*** Block opens ***
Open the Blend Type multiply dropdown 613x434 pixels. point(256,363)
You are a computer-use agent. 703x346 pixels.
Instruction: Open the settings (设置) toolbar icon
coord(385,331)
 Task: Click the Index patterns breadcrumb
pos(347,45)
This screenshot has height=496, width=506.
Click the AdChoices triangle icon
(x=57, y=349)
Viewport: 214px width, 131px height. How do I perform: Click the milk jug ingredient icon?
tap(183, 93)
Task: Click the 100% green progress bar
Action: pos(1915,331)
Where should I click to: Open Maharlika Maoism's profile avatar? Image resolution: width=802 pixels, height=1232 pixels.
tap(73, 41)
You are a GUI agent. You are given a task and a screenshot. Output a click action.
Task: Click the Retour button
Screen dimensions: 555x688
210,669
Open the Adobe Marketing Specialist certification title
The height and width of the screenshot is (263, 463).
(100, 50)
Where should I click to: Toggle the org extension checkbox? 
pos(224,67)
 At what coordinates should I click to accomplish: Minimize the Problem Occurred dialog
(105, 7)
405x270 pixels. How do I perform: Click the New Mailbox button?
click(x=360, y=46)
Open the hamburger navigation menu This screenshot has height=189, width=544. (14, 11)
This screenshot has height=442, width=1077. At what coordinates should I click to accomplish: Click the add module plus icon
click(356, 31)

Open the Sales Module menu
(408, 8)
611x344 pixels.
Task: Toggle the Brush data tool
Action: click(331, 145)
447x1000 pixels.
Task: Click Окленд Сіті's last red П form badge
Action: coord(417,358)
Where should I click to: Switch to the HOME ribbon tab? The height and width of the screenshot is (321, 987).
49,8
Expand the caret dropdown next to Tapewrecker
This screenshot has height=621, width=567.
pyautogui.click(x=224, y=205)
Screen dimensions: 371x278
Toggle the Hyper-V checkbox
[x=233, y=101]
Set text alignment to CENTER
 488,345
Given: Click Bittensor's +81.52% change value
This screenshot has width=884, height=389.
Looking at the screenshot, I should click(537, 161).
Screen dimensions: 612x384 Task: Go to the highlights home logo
*** Block closes ***
Work to complete: Using the data above, output each line exactly.

Exercise response:
Open the Blend Type multiply dropdown 613x434 pixels. point(256,363)
You are a computer-use agent. 703x346 pixels.
Instruction: Open the settings (设置) toolbar icon
coord(385,331)
 Task: Click the Index patterns breadcrumb
pos(347,45)
This screenshot has height=496, width=506.
Click the AdChoices triangle icon
(x=57, y=349)
Viewport: 214px width, 131px height. How do I perform: Click the milk jug ingredient icon?
tap(183, 93)
Task: Click the 100% green progress bar
Action: pos(1915,331)
Where should I click to: Open Maharlika Maoism's profile avatar? Image resolution: width=802 pixels, height=1232 pixels.
tap(73, 41)
You are a GUI agent. You are given a task and a screenshot. Output a click action.
Task: Click the Retour button
Screen dimensions: 555x688
210,669
Open the Adobe Marketing Specialist certification title
The height and width of the screenshot is (263, 463).
(100, 50)
Where should I click to: Toggle the org extension checkbox? 
pos(224,67)
 At what coordinates should I click to accomplish: Minimize the Problem Occurred dialog
(105, 7)
405x270 pixels. How do I perform: Click the New Mailbox button?
click(x=360, y=46)
Open the hamburger navigation menu This screenshot has height=189, width=544. (14, 11)
This screenshot has height=442, width=1077. At what coordinates should I click to accomplish: Click the add module plus icon
click(356, 31)

Open the Sales Module menu
(408, 8)
611x344 pixels.
Task: Toggle the Brush data tool
Action: click(331, 145)
447x1000 pixels.
Task: Click Окленд Сіті's last red П form badge
Action: coord(417,358)
Where should I click to: Switch to the HOME ribbon tab? The height and width of the screenshot is (321, 987).
49,8
Expand the caret dropdown next to Tapewrecker
This screenshot has height=621, width=567.
pyautogui.click(x=224, y=205)
Screen dimensions: 371x278
Toggle the Hyper-V checkbox
[x=233, y=101]
Set text alignment to CENTER
 488,345
Given: Click Bittensor's +81.52% change value
This screenshot has width=884, height=389.
Looking at the screenshot, I should click(537, 161).
Screen dimensions: 612x384 Task: Go to the highlights home logo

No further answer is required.